En ce qui concerne le préjudice :
8. L’illégalité de la décision autorisant le licenciement d’un salarié protégé constitue une faute de nature à engager la responsabilité de la puissance publique à l’égard de l’employeur, pour autant qu’il en soit résulté pour celui-ci un préjudice direct et certain.
9. Contrairement à ce qu’a jugé le tribunal administratif de Poitiers, les salaires dont Mme A a été indûment privée à la suite de son licenciement illégal sont au nombre des préjudices dont elle peut demander réparation dès lors qu’ils sont la conséquence directe et certaine de la faute commise par l’administration. Il résulte de l’instruction qu’à la date de la décision de l’inspectrice du travail, Mme A était âgée de 44 ans, qu’elle justifiait d’une ancienneté de quinze années dans l’entreprise où elle percevait un salaire net mensuel de 1 550 euros. Dans ces circonstances, il sera fait une juste appréciation du préjudice subi par l’intéressée en l’évaluant à la somme de 15 000 euros.

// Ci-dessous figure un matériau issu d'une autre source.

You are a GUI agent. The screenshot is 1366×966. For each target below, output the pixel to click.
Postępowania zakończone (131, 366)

10. En revanche, les premiers juges n’ont pas fait une inexacte évaluation du préjudice moral subi par Mme A, à la suite de son licenciement illégal, en l’évaluant à la somme de 1 500 euros.

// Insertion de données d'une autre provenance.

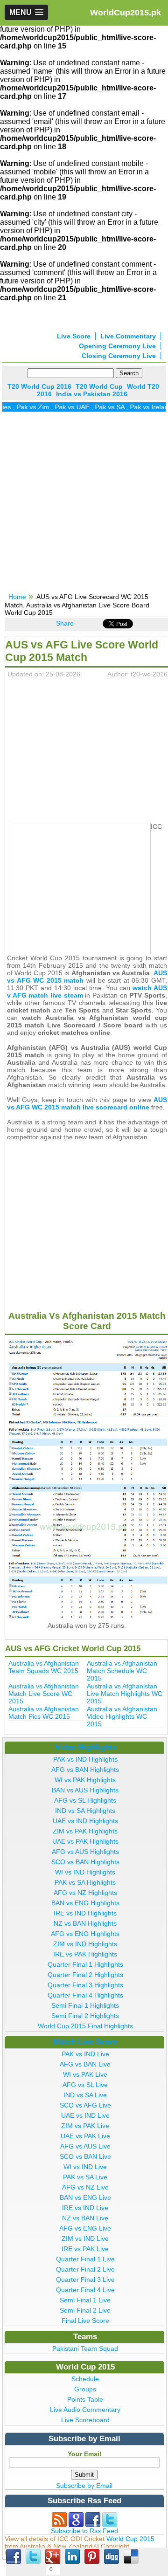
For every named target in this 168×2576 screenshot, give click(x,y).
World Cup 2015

11. Il résulte de ce qui précède que la somme de 1 500 euros que le tribunal administratif de Poitiers a mise à la charge de l’Etat doit être portée à 16 500 euros. Le jugement attaqué doit être réformé dans cette mesure et le surplus des conclusions de Mme A doit être rejeté.
Sur les frais d’instance :
12. Il y a lieu de faire application des dispositions de l’article L. 761-1 du code de justice administrative en mettant à la charge de l’Etat la somme de 1 500 euros au titre des frais exposés par Mme A et non compris dans les dépens.
DECIDE
Article 1er : La somme de 1 500 euros que le tribunal administratif de Poitiers a mise à la charge de l’Etat est portée à 16 500 euros.
Article 2 : Le jugement du tribunal administratif de Poitiers du 7 octobre 2022 est réformé en ce qu’il a de contraire au présent arrêt.
Article 3 : L’Etat versera à Mme A une somme de 1 500 euros au titre des dispositions de l’article L. 761-1 du code de justice administrative.
Article 4 : Le surplus des conclusions de la requête de Mme A est rejeté.
Article 5 : Le présent arrêt sera notifié à Mme C A, à la ministre du travail, de la santé et des solidarités et à la SAS Tereva venant aux droits de SA comptoir Charentais du Chauffage.
Délibéré après l’audience du 1er juillet 2024 à laquelle siégeaient :
Mme Ghislaine Markarian, présidente,
M. Frédéric Faïck, président-assesseur,
Mme Caroline Gaillard, première conseillère.
Rendu public par mise à disposition au greffe le 11 juillet 2024. Le rapporteur,
Frédéric Faïck
La présidente,
Ghislaine Markarian
La greffière,
Virginie Santana
La République mande et ordonne à la ministre du travail, de la santé et des solidarités en ce qui la concerne, et à tous commissaires de justice à ce requis, en ce qui concerne les voies de droit commun contre les parties privées, de pourvoir à l’exécution du présent arrêt.